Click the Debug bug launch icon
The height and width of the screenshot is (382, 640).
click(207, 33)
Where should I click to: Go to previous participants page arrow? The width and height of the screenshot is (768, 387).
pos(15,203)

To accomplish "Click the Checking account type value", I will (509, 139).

...

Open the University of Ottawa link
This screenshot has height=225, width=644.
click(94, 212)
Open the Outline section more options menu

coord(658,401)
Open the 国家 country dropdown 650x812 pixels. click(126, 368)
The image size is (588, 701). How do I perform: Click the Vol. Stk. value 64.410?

> [WHAT TO DO] Where the listing above has a line with "Open the University of Ottawa link", start there, and output every line exactly through the line with "The image size", which is also included.

> [WRITTEN RESPONSE]
Open the University of Ottawa link
This screenshot has height=225, width=644.
click(94, 212)
Open the Outline section more options menu

coord(658,401)
Open the 国家 country dropdown 650x812 pixels. click(126, 368)
The image size is (588, 701). How do I perform: Click the Vol. Stk. value 64.410?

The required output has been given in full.